Weight-loss surgery linked to better survival

Ten years after operation, obese people’s mortality was roughly halved

stats on obesity surgery

IMPROVING THE ODDS  People electing obesity surgery are less likely to die in the next 10 years than those not getting the operation.

Arterburn et al/JAMA 2015

Obese adults who undergo weight-loss surgery are more likely to survive the next decade than those who don’t. A study in the January 6 JAMA finds that, compared with obese people who had no surgery, patients who elected bariatric surgery had mortality rates roughly half as high 5 and 10 years after the operation. 
 
Earlier research had shown the surgery can induce weight loss, reverse type 2 diabetes in many people and protect against heart problems (SN: 9/10/2011, p. 26).
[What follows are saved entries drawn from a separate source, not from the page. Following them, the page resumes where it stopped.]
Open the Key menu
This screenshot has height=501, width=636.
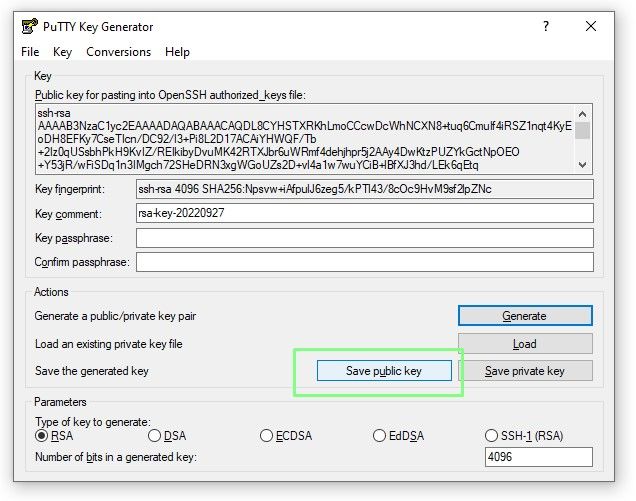62,52
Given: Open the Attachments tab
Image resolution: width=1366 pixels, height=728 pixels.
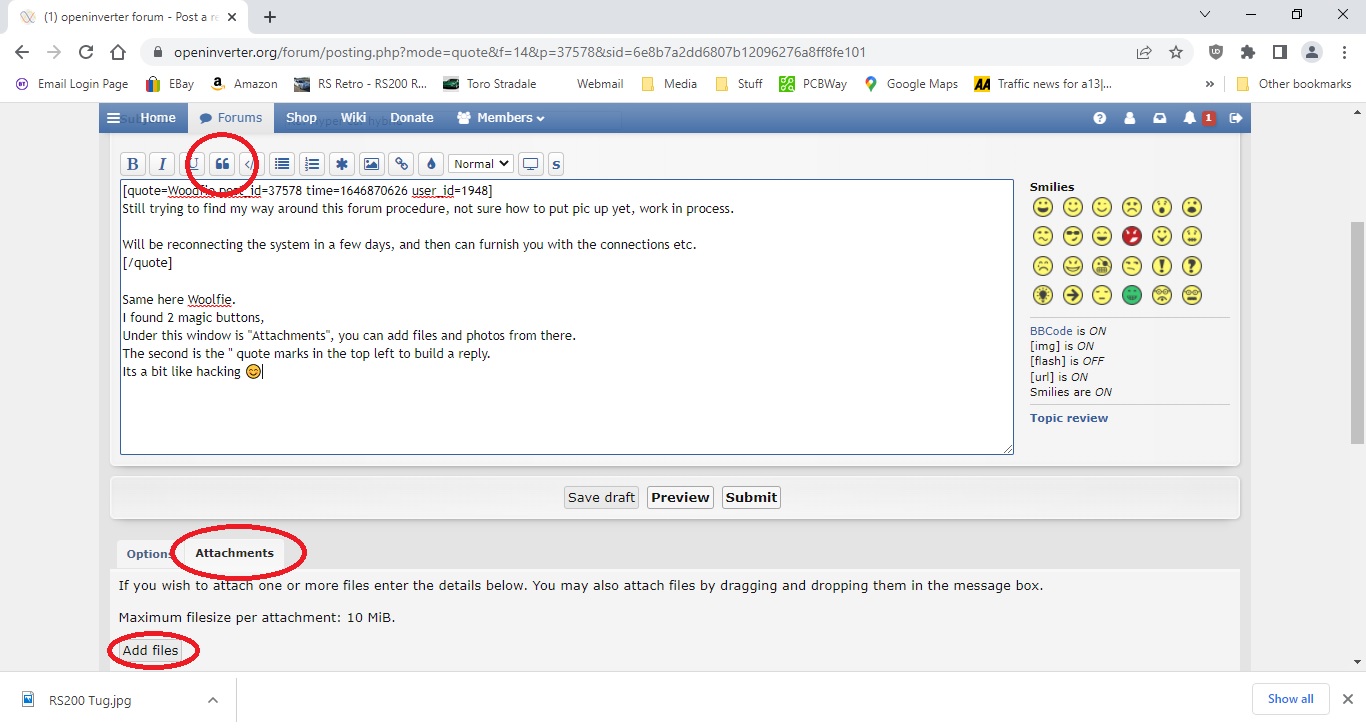Looking at the screenshot, I should click(x=234, y=553).
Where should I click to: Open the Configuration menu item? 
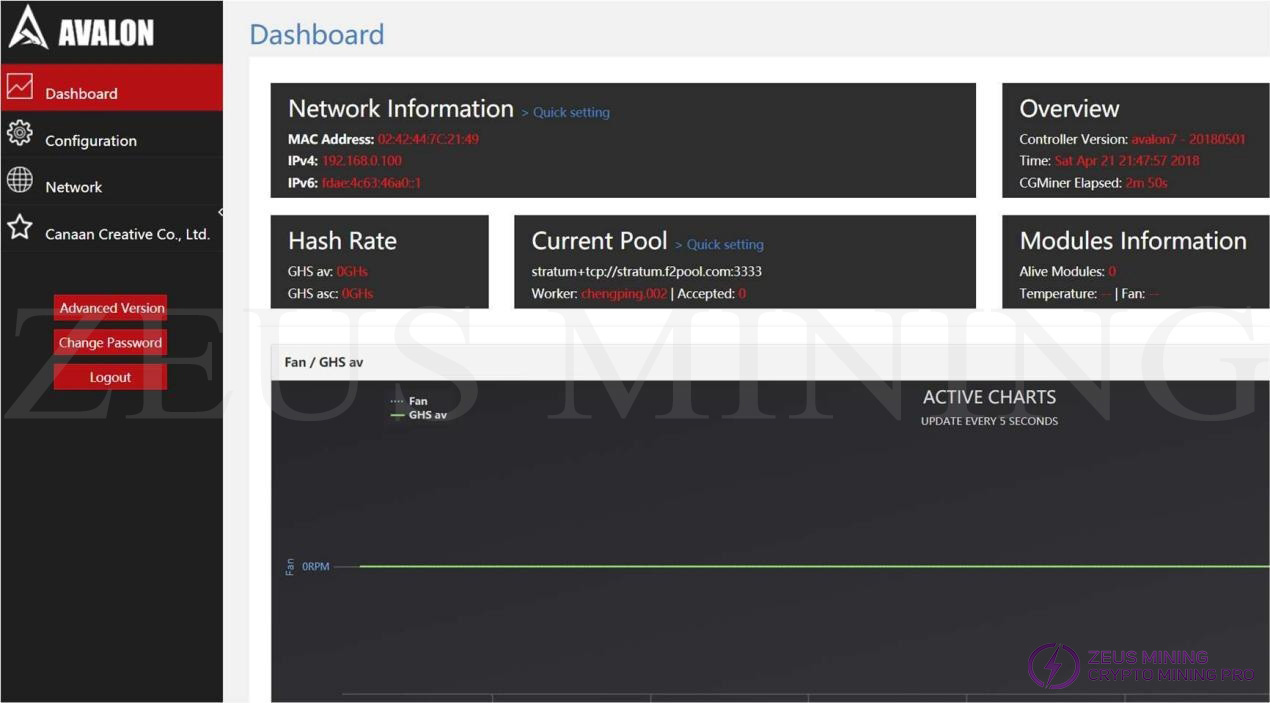tap(91, 141)
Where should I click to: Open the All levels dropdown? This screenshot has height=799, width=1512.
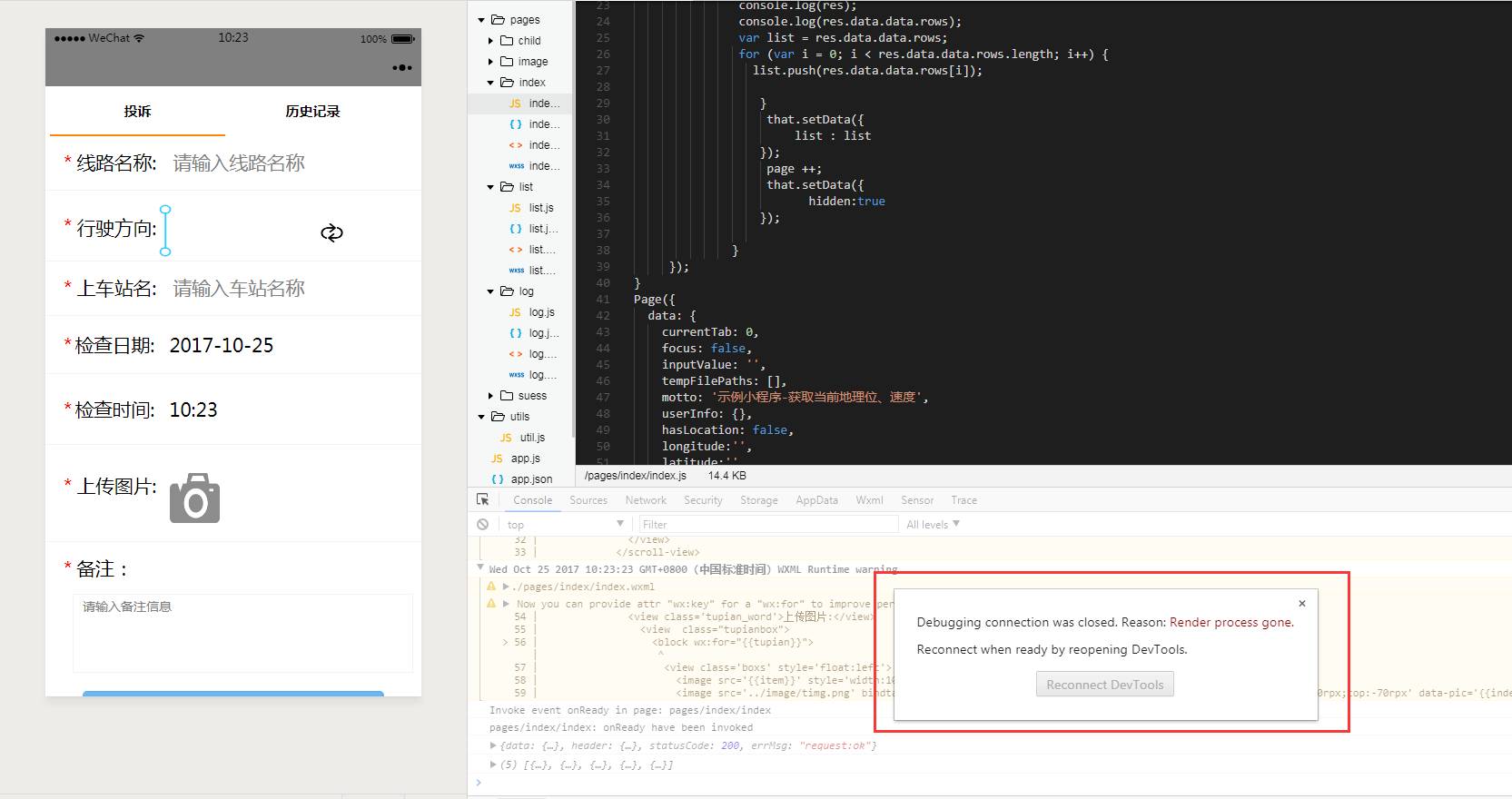tap(933, 524)
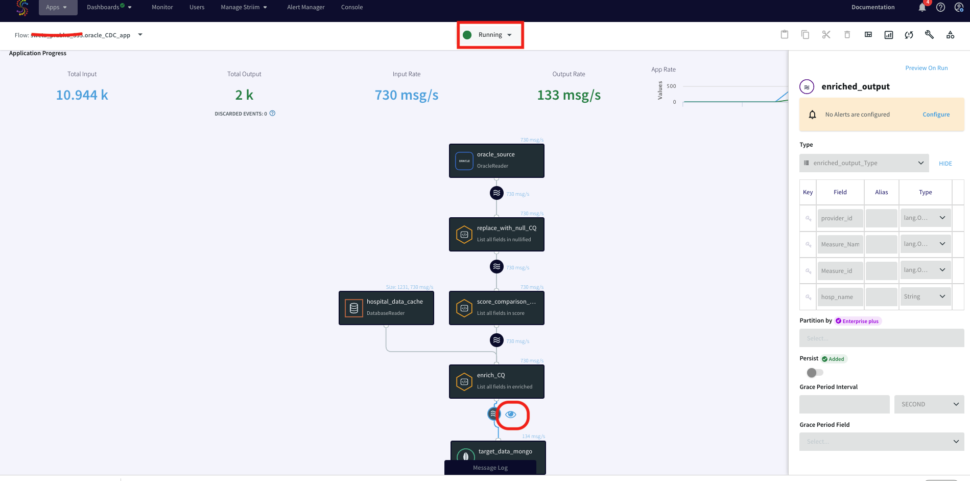This screenshot has width=970, height=481.
Task: Open the Running status dropdown
Action: tap(491, 35)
Some studies also showed lower mortality rates, but those data largely came from women and young to middle-aged adults. 
 
Nearly three-fourths of the patients in the new analysis were men who were, on average, in their early 50s when they got the surgery. “This gives us evidence that even for older patients there is a survival benefit,” and that it extends to men, says Guilherme Campos, a bariatric surgeon at the University of Wisconsin–Madison, who wasn’t involved in the study. The findings are important because “physicians like to have a thorough understanding of what they are prescribing to patients,” he says.
 
The researchers used information from a database of veterans to identify 2,500 men and women who underwent bariatric surgery between 2000 and 2011. The scientists then identified a control group of data from 7,115 other vets. For each surgical patient, the researchers identified roughly three people who matched them in age, weight and medical history. People in both groups were very obese at the outset with an average body mass index in the mid-40s. A person with a BMI of 30 or greater is considered obese.  
 
Follow-up ranged from a few years up to 14. At the five-year point after surgery, 10.4 percent of the people who did not have surgery had died, while fewer — 6.4 percent — of those who got surgery had died. At the 10-year mark, the death rate was 23.9 percent among controls and 13.8 percent in the surgery group.
 
“It’s not a slam dunk that every obese patient should have [bariatric surgery], but every patient should be having a conversation with their doctor,” says study coauthor David Arterburn, an internist at the Group Health Research Institute in Seattle.
 
Campos agrees but cautions that people in bariatric surgery studies such as this one aren’t randomly assigned to surgery. Randomization is the gold standard for determining the value of medical treatments because it removes self-selection that might impact the findings, Campos warns. People opting for major surgery could be more driven to improve their health, he says. “These patients need to be willing to change their eating habits and lifestyles.”
 
Nevertheless, Campos says, the new data are the best available. “I think a randomized controlled trial is not feasible at this point,” he says. “It’s likely not ethical” because the medical benefits of the surgery are becoming clear and widely accepted. 
 
Successful bariatric surgery leads to weight loss by speeding the sensation of feeling full. An individual who gets full faster eats smaller portions and typically consumes fewer calories overall. 
 
The new study also sheds light on trends within bariatric surgery. While three forms of the surgery were included in the analysis, only 10 percent of the surgery group underwent adjustable gastric banding, in which a belt-like device is inserted internally around the stomach. Banding hasn’t shown the consistent weight-loss and anti-diabetes effects of more invasive surgeries, so it’s falling out of favor, says Arterburn.
 
The other two operations, called gastric bypass and sleeve gastrectomy, reroute food passage through the gut, curbing appetite and reducing the amount of nutrients absorbed. The procedures come with greater up-front surgical risks but often lead to remarkable results.
 
Despite successes, questions remain, Arterburn says. “We still don’t know at 10 to 20 years what proportion of patients kept most of the weight off.” And it will take years of monitoring patients to know if there are long-term negative consequences from the surgeries that don’t show up earlier. A 2007 study hinted at increased suicide among surgical patients. Some research suggests alcohol use increases after surgery, especially in men.
 
Campos notes that research also finds an increase in accidental death post-surgery. “Maybe these people are out there doing stuff they didn’t do before,” he says. “Or patients may exchange one addiction for another.”
 
Editor’s note: This article was updated on January 14, 2015, to correct the number of patients whose data were used for the control group.